*Provided text*.
►

San Francisco-based retail giant Gap announced that 500 employees, or approximately 5% of their corporate employees are to be laid off in San Francisco as well as in smaller numbers in New York, marking the latest mass layoff to affect the Bay Area this year.
The Bay Area has seen a large amount of turmoil in the job market in only the last few months. Numerous factories and distribution centers have closed down, and even well performing tech companies such as Tesla have laid off hundreds. But, with continued supply chain problems, high costs still being a factor in San Francisco, a global recession, and a decline in sales due to shoppers going for different brands, Gap joined the list of Bay Area employers who had to massively cut their workforce this year.
The company, which also owns brands Old Navy, Banana Republic, and Athleta, has been struggling since the pandemic. In August 2020, months after the pandemic hit, Gap closed their flagship store on Market Street in the city. Some brand agreements, such as with Kanye West’s Yeezy brand, have fallen through. And in July, their CEO of two-and-a-half years, Sonia Syngal, left following poor performance in revitalizing the company.

◄

*Work to complete*.
1. Name every brand that the Gap layoffs text says the company also owns.
2. According to the Gap layoffs text, when did Gap close its flagship store on Market Street?
3. Reproduce the Gap layoffs text from "San Francisco-based retail" to "workforce this year.".
The items that follow are not needed for any of this work.

*Records*.
►

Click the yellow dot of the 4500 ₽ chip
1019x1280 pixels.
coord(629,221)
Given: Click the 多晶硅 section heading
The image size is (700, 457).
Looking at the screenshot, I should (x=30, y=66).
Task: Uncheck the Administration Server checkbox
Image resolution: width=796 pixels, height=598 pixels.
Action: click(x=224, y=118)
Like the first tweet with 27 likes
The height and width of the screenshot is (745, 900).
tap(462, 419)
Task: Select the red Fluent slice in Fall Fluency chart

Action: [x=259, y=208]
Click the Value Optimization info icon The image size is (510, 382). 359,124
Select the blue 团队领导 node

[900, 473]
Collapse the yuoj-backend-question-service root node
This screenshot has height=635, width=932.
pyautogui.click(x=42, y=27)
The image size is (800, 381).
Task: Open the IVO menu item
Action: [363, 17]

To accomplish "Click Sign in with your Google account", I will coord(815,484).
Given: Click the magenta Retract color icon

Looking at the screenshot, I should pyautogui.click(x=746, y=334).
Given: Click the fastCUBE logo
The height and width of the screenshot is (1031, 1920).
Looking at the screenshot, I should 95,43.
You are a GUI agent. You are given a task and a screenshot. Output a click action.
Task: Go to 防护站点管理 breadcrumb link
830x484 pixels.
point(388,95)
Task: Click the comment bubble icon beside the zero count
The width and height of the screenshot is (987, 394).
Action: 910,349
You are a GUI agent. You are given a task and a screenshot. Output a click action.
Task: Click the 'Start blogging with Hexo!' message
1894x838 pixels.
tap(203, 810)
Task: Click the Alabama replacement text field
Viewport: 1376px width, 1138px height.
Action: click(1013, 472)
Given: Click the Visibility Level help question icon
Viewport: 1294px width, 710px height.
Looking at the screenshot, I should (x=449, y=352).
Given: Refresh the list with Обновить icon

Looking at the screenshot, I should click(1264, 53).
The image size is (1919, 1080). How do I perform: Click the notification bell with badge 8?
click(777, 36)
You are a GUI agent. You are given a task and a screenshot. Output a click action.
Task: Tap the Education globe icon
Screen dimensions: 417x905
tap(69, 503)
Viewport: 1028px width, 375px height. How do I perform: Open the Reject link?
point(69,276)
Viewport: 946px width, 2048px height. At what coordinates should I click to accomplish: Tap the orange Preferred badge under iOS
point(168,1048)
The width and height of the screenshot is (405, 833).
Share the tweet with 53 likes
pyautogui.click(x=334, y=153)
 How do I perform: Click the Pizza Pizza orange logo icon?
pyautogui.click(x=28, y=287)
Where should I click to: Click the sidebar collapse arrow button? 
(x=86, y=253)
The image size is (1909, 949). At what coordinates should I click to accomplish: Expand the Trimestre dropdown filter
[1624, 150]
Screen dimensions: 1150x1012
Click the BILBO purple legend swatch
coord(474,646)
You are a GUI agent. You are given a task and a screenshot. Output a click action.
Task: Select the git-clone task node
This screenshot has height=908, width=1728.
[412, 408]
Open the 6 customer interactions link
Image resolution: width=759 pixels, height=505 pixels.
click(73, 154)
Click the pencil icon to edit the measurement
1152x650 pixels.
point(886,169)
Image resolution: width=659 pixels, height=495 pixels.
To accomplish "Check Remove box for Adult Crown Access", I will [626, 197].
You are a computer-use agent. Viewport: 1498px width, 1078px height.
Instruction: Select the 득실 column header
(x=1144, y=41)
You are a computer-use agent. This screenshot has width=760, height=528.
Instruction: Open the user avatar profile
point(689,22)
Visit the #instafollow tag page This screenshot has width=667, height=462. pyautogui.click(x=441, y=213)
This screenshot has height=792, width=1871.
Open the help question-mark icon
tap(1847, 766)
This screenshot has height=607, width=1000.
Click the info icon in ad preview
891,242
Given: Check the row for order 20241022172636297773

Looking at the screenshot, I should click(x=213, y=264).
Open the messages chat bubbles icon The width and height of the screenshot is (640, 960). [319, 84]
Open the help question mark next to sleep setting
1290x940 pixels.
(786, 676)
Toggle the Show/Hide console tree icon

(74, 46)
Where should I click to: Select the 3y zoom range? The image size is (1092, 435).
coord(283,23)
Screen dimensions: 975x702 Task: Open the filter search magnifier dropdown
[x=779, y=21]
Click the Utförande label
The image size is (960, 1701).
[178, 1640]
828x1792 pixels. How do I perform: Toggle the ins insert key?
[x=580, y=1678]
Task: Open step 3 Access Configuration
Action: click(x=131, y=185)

◄

*Answers below*.
1. Old Navy, Banana Republic, Athleta

2. In August 2020.

3.
San Francisco-based retail giant Gap announced that 500 employees, or approximately 5% of their corporate employees are to be laid off in San Francisco as well as in smaller numbers in New York, marking the latest mass layoff to affect the Bay Area this year.
The Bay Area has seen a large amount of turmoil in the job market in only the last few months. Numerous factories and distribution centers have closed down, and even well performing tech companies such as Tesla have laid off hundreds. But, with continued supply chain problems, high costs still being a factor in San Francisco, a global recession, and a decline in sales due to shoppers going for different brands, Gap joined the list of Bay Area employers who had to massively cut their workforce this year.